In vehicles that are stored throughout the winter, the batteries lose power automatically over time. "Self-discharge can account for as much as 30 per cent of monthly battery capacity", explains Eberhard Lang from TÜV SÜD. In newer vehicles, the on-board electronic systems also consume a significant amount of power even when idle, making recharging doubly important. To compound the problem, many drivers are unaware that in winter their battery may only have 70 to 80 per cent of its normal capacity. "In cold weather the battery cannot take up all the power the generator could produce", says Lang. In addition, large-scale power guzzlers like windscreen heating systems and in-car heaters are regularly in action in cold weather, consuming still more power.
Equipment: Many cellars and garages are still home to battery chargers that are decades old. "The technology of these chargers is completely outdated, and their compatibility with modern battery types is poor", says the TÜV SÜD specialist, adding that this applies particularly to AGM (Advanced Glass Mat) type batteries as well as other battery types, particularly those installed in cars with start-stop systems. Old battery chargers simply try to "pump" as much power as possible into the battery; when the battery is full this surplus power is turned into heat, which impairs the battery's service life. Modern chargers, however, automatically switch to maintenance charge once the battery is 100% charged. In other words, they occasionally top up the battery power to maintain a fully charged state, and also align the charging current precisely to the charging level and battery type. Extremely sophisticated models even discharge the battery slightly and then recharge if the car is immobile for long periods – a process that benefits battery life.
Voltage: 12 volts have been the standard car battery charging voltage for decades, and chargers are generally designed for this. However, classic cars and motorbikes may also have on-board electrical systems that operate on 6 volts, and 24-volt systems are widespread in commercial vehicles. Take care to check the correct voltage when buying a battery charger!
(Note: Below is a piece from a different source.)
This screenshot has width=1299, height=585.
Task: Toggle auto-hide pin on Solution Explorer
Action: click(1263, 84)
Selectable-charge models are available from retailers. Ensure that the charger offers the correct charge level for the battery you plan to use it with!
Connection: In the past, the procedure was always to disconnect the battery before charging and remove the filling caps. This is no longer necessary with modern chargers. They automatically regulate the charging procedure, making boiling acid and gas formation a thing of the past. "The battery should stay connected permanently", advises Lang. It cannot harm classic cars, and will save owners of newer seasonal cars the trouble of getting to grips with electronic systems – resetting clocks and radios is a laborious procedure.
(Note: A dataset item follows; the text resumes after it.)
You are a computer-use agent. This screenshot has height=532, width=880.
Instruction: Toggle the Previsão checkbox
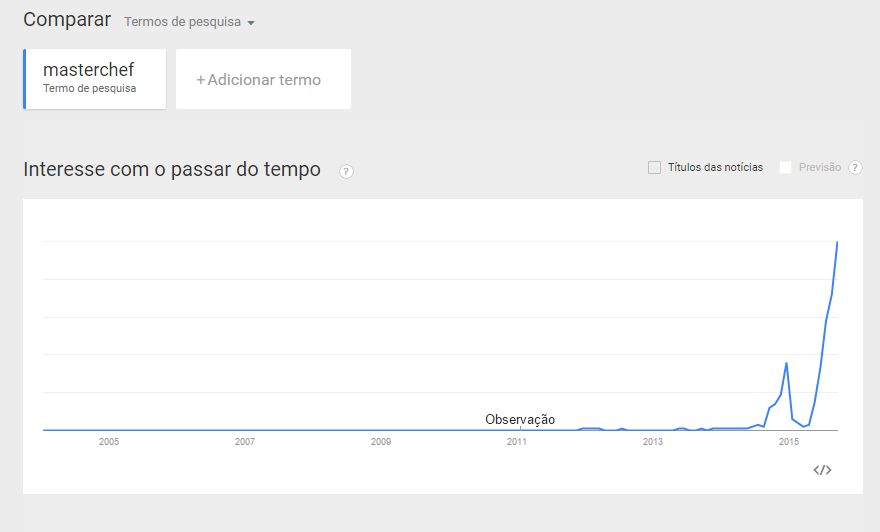pos(786,167)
Clips: Although modern chargers are no longer sensitive to short-circuiting and reverse connections, correct connection and the right sequence of actions are still important. The first action is always to connect the charger to the battery – only then should the charger be powered up! The red clip must be connected to the positive terminal; although the marking is often poorly visible, one means of identification is that positive terminals are protected by a cap.
The waiting game: Batteries of standard cars are fully recharged after a few hours; most modern chargers have an indicator light to show this. Seasonal cars can remain connected to the charger if there is a handy electrical socket nearby; the power consumption of the charger is negligible, particularly in maintenance charge mode.
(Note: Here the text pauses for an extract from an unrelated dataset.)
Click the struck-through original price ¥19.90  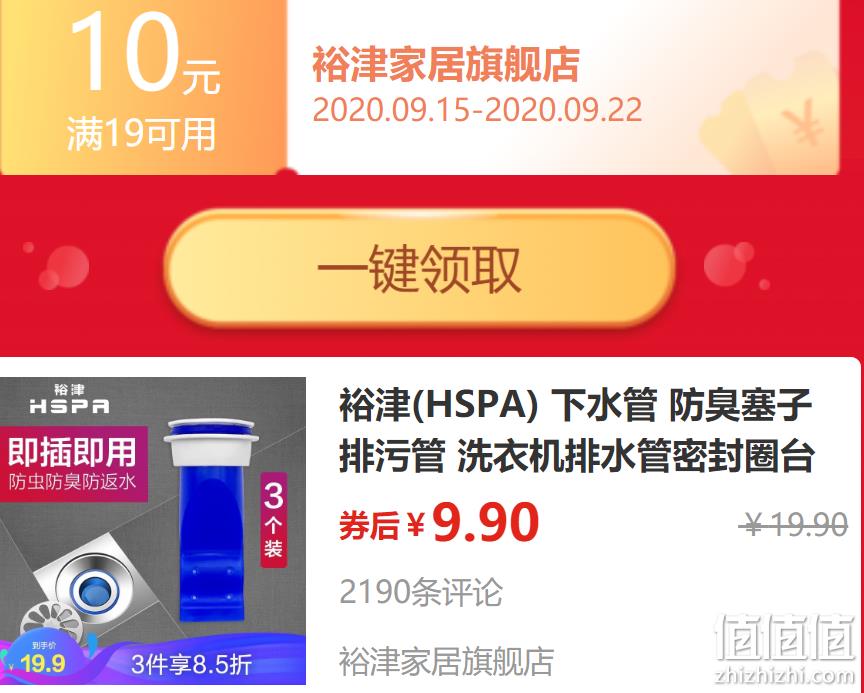point(793,524)
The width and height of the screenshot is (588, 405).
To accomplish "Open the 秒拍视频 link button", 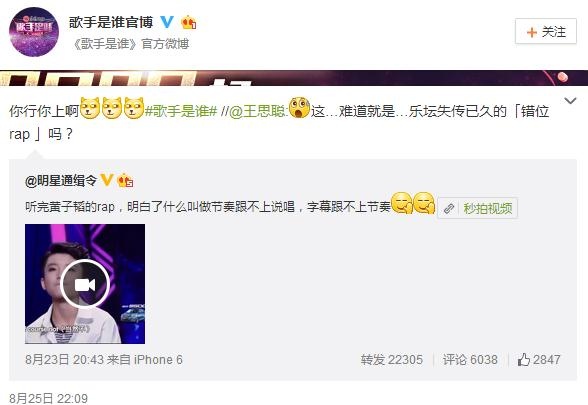I will tap(477, 208).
Filling: Most modern batteries are sealed; the cells no longer have removable filling caps as in the past, where the acid level could be checked. If you are still using a cap-type battery, check the level and perform any necessary topping-up before starting to use the charger. "Topping up with distilled water dilutes the acid and reduces the state of charge", explains Lang. Once the charger is connected for recharging, this reduction corrects itself. The acid level should be around one centimetre over the plates. Batteries generally have floating indicators to show the right level. Never overfill, and always use distilled water – not acid!
Care: Although battery care in winter requires some work, neglecting these tasks can be an expensive omission. "Fully discharged batteries will freeze", warns the TÜV SÜD professional. Temperatures of around -12° Celsius would completely destroy a battery. Thawing may also cause sulphuric acid to seep out of cracks in the housing, causing major damage to the engine compartment and the environment.